So yeah, you're overthinking it. When they start coupling those SLAs
with some sort of serious business loss insurance, then paying
attention to the SLA and carefully examining what constitutes failure
may make some kind sense at a technical level.

Regards,
Bill Herrin

JC_Dill · July 29, 2009, 8:19pm

William Herrin wrote:

Am I over-thinking this?

The SLA's I've looked at promise me that if their service is hard down
for a week (with no ambiguity whatsoever) they'll credit my bill for
upwards of 2% of the $50k/year or so I spend on the Internet
connection for my mutli-million dollar online service.

I'm really surprised anyone considers this an SLA, or anything special in a business contract. I automatically expect to get a credit of 1.923% if the service were not provided for a period of 168 hours, no questions asked and no SLA required.

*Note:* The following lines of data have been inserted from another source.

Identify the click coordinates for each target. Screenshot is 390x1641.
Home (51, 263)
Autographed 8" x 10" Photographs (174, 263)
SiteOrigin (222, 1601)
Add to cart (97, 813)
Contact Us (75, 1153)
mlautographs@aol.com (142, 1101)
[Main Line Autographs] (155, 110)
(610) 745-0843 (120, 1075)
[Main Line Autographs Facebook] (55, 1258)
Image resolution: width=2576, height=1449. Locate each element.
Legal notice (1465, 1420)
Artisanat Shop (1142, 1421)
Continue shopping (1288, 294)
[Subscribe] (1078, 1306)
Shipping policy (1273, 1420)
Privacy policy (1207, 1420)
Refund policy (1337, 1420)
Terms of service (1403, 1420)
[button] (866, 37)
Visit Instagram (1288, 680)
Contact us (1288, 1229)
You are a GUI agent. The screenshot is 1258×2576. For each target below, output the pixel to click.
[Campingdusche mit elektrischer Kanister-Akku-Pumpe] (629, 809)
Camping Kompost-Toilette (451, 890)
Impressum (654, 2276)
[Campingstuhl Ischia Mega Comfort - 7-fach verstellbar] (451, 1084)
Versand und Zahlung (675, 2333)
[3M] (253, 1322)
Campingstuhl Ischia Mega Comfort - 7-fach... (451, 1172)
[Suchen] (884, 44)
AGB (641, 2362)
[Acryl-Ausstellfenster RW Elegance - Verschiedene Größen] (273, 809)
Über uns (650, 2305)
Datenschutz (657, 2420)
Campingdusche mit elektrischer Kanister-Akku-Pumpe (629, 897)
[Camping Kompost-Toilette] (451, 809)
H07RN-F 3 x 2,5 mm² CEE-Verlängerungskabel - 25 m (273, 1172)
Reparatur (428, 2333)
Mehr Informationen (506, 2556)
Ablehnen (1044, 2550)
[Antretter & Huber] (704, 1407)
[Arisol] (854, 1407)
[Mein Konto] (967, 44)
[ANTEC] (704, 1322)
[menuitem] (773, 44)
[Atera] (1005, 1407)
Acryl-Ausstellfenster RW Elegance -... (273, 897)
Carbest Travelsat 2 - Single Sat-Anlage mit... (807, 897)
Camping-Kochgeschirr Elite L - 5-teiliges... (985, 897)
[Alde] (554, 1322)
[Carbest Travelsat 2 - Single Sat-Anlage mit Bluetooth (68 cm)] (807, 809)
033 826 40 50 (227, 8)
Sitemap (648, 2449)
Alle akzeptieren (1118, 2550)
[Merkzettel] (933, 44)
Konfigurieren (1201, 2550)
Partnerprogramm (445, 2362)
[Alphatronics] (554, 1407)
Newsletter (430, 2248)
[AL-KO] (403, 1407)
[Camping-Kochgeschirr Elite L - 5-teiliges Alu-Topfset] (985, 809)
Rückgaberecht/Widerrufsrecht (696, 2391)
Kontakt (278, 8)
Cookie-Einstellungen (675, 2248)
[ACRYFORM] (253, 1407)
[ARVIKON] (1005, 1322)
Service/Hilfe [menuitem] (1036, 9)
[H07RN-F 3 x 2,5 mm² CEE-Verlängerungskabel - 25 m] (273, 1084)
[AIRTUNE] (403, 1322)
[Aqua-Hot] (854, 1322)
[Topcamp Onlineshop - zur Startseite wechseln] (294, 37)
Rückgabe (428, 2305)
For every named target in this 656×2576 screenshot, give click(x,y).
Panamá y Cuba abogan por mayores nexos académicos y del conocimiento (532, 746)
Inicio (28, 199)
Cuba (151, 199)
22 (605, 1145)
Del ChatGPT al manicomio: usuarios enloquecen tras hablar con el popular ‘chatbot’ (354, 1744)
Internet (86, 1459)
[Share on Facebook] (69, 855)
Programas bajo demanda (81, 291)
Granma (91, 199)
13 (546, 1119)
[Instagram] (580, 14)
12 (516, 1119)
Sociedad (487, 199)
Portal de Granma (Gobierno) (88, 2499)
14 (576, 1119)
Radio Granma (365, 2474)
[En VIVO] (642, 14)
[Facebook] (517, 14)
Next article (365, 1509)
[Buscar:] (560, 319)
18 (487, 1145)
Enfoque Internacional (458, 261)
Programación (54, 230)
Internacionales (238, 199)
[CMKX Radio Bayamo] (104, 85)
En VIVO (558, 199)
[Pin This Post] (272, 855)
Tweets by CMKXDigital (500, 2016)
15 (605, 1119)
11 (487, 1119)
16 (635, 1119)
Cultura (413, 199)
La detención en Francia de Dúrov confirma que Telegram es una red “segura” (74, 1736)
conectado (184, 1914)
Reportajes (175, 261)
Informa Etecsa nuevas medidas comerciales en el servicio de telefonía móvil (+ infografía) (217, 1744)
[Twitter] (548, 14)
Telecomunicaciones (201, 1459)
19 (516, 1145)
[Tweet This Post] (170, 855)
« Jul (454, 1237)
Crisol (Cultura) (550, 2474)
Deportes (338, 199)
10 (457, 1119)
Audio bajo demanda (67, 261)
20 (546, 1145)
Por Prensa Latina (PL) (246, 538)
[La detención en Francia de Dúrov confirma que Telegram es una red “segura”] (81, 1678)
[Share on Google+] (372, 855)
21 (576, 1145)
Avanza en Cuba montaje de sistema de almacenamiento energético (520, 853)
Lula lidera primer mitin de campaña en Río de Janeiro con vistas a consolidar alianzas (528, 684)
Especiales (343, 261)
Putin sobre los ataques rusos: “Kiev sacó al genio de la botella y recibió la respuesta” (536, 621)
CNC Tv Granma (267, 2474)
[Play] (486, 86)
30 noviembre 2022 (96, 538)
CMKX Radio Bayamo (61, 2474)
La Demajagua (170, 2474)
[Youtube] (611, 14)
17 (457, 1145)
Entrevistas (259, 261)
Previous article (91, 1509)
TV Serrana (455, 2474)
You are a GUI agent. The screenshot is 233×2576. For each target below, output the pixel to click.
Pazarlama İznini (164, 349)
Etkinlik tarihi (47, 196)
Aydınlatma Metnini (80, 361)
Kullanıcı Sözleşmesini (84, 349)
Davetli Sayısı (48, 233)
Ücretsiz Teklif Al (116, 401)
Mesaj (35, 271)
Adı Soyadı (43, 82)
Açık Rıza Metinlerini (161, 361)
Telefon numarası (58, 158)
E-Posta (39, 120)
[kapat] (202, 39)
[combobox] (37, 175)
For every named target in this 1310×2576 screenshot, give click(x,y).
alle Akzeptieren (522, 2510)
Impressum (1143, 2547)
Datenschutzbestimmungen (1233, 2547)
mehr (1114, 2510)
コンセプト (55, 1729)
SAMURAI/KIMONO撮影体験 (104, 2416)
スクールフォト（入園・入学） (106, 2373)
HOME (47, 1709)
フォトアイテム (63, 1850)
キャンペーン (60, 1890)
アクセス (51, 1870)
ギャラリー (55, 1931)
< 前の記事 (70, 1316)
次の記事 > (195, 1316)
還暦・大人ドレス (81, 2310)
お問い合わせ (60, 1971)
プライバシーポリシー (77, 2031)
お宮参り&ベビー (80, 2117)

When service is simply not provided, there's nothing special about not having to pay for it. I don't know of any business where you can have a contract that requires you to pay your monthly/annual fee for services when said services are not provided. If you have a housekeeping or lawn service that is supposed to come once a week, and you have an annual contract with them for this service at $50/week, and they miss a week (provide no service) you don't pay them anyway for that missed week. You don't need an SLA in your contract with them to have this right to withhold payment for the period of time when the services are not provided *at all*.

An SLA comes into play when a service is degraded below the quality you contracted for. What credit do they give you when you have 168 hours of degraded service, e.g. 50% of the service level you specified in your RFQ? That's where your SLA comes in. The SLA specifies at what point your service is considered "degraded" (how much below the contracted service level, and how long of a time period is required before it is considered below grade) and what $credit you may receive when you are provided some service, but not to the level specified in your contract.

jc

herrin · July 29, 2009, 8:38pm

Hi JC,

Perhaps you miss my point: what the ISP is offering to pay me as a
result of a failure to deliver adequate service is so much less than
my loss for the same as to render the payment meaningless. I'm gonna
terminate the contract for nonperformance and hire someone who can get
the job done long before its worth my time to chase you for an
SLA-based service credit. And we both know it. The only way I ever
chase you for an SLA credit is I'm playing the blame game instead of
doing my job for my customers.

Regards,
Bill Herrin

Stephen_Sprunk3 · July 29, 2009, 9:52pm

JC Dill wrote:

William Herrin wrote:

The SLA's I've looked at promise me that if their service is hard
down for a week (with no ambiguity whatsoever) they'll credit my bill
for upwards of 2% of the $50k/year or so I spend on the Internet
connection for my mutli-million dollar online service.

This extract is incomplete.